### Task requirements
Revise the records below by replacing each instance of "Screen dimensions" with "Display size", leaving all other text unchanged.

### Record extracts
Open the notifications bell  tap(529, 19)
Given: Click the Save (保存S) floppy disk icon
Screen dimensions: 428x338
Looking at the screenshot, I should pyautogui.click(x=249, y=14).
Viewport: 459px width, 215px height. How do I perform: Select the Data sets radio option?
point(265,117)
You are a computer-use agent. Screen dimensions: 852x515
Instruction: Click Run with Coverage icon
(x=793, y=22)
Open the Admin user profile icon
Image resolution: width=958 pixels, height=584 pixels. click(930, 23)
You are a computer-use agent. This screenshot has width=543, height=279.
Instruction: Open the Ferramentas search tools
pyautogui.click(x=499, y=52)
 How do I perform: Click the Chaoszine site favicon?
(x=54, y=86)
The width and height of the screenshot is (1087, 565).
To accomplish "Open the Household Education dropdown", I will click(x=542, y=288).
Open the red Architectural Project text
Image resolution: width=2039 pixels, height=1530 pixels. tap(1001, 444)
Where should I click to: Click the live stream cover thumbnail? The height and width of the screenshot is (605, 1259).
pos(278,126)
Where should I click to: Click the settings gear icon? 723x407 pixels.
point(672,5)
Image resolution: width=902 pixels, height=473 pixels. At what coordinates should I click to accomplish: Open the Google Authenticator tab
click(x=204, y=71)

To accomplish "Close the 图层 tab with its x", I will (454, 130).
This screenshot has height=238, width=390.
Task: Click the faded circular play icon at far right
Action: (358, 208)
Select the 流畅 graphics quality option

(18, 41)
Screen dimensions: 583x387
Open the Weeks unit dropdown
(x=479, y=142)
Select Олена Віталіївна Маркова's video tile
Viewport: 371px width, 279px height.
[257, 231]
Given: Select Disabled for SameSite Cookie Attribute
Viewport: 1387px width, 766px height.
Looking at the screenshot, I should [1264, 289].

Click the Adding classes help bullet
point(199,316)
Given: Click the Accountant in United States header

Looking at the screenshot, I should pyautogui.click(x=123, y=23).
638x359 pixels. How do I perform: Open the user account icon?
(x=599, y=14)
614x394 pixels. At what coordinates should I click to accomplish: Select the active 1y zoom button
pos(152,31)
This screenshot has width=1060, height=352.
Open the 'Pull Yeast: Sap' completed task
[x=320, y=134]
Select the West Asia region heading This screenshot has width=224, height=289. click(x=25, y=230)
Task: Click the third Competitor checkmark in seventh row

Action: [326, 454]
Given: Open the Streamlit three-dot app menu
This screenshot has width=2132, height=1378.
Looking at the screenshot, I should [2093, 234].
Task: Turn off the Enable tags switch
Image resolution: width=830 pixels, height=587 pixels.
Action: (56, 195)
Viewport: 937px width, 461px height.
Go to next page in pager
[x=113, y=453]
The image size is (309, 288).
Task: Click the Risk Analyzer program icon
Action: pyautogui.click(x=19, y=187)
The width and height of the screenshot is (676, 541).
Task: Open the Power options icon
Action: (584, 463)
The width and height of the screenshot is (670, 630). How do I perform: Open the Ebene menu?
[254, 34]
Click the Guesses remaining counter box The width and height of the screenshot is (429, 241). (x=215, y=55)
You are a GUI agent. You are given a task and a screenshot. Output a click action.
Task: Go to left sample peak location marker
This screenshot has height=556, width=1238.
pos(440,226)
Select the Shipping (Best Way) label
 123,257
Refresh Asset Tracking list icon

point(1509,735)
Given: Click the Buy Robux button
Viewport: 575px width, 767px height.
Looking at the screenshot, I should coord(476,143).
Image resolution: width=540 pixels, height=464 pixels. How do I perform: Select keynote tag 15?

### Full response
Open the notifications bell  tap(529, 19)
Given: Click the Save (保存S) floppy disk icon
Display size: 428x338
Looking at the screenshot, I should pyautogui.click(x=249, y=14).
Viewport: 459px width, 215px height. How do I perform: Select the Data sets radio option?
point(265,117)
You are a computer-use agent. Display size: 852x515
Instruction: Click Run with Coverage icon
(x=793, y=22)
Open the Admin user profile icon
Image resolution: width=958 pixels, height=584 pixels. click(930, 23)
You are a computer-use agent. This screenshot has width=543, height=279.
Instruction: Open the Ferramentas search tools
pyautogui.click(x=499, y=52)
 How do I perform: Click the Chaoszine site favicon?
(x=54, y=86)
The width and height of the screenshot is (1087, 565).
To accomplish "Open the Household Education dropdown", I will click(x=542, y=288).
Open the red Architectural Project text
Image resolution: width=2039 pixels, height=1530 pixels. tap(1001, 444)
Where should I click to: Click the live stream cover thumbnail? The height and width of the screenshot is (605, 1259).
pos(278,126)
Where should I click to: Click the settings gear icon? 723x407 pixels.
point(672,5)
Image resolution: width=902 pixels, height=473 pixels. At what coordinates should I click to accomplish: Open the Google Authenticator tab
click(x=204, y=71)

To accomplish "Close the 图层 tab with its x", I will (454, 130).
This screenshot has height=238, width=390.
Task: Click the faded circular play icon at far right
Action: (358, 208)
Select the 流畅 graphics quality option

(18, 41)
Display size: 583x387
Open the Weeks unit dropdown
(x=479, y=142)
Select Олена Віталіївна Маркова's video tile
Viewport: 371px width, 279px height.
[257, 231]
Given: Select Disabled for SameSite Cookie Attribute
Viewport: 1387px width, 766px height.
Looking at the screenshot, I should [1264, 289].

Click the Adding classes help bullet
point(199,316)
Given: Click the Accountant in United States header

Looking at the screenshot, I should pyautogui.click(x=123, y=23).
638x359 pixels. How do I perform: Open the user account icon?
(x=599, y=14)
614x394 pixels. At what coordinates should I click to accomplish: Select the active 1y zoom button
pos(152,31)
This screenshot has width=1060, height=352.
Open the 'Pull Yeast: Sap' completed task
[x=320, y=134]
Select the West Asia region heading This screenshot has width=224, height=289. click(x=25, y=230)
Task: Click the third Competitor checkmark in seventh row

Action: [326, 454]
Given: Open the Streamlit three-dot app menu
This screenshot has width=2132, height=1378.
Looking at the screenshot, I should [2093, 234].
Task: Turn off the Enable tags switch
Image resolution: width=830 pixels, height=587 pixels.
Action: (56, 195)
Viewport: 937px width, 461px height.
Go to next page in pager
[x=113, y=453]
The image size is (309, 288).
Task: Click the Risk Analyzer program icon
Action: pyautogui.click(x=19, y=187)
The width and height of the screenshot is (676, 541).
Task: Open the Power options icon
Action: (584, 463)
The width and height of the screenshot is (670, 630). How do I perform: Open the Ebene menu?
[254, 34]
Click the Guesses remaining counter box The width and height of the screenshot is (429, 241). (x=215, y=55)
You are a GUI agent. You are given a task and a screenshot. Output a click action.
Task: Go to left sample peak location marker
This screenshot has height=556, width=1238.
pos(440,226)
Select the Shipping (Best Way) label
 123,257
Refresh Asset Tracking list icon

point(1509,735)
Given: Click the Buy Robux button
Viewport: 575px width, 767px height.
Looking at the screenshot, I should coord(476,143).
Image resolution: width=540 pixels, height=464 pixels. How do I perform: Select keynote tag 15?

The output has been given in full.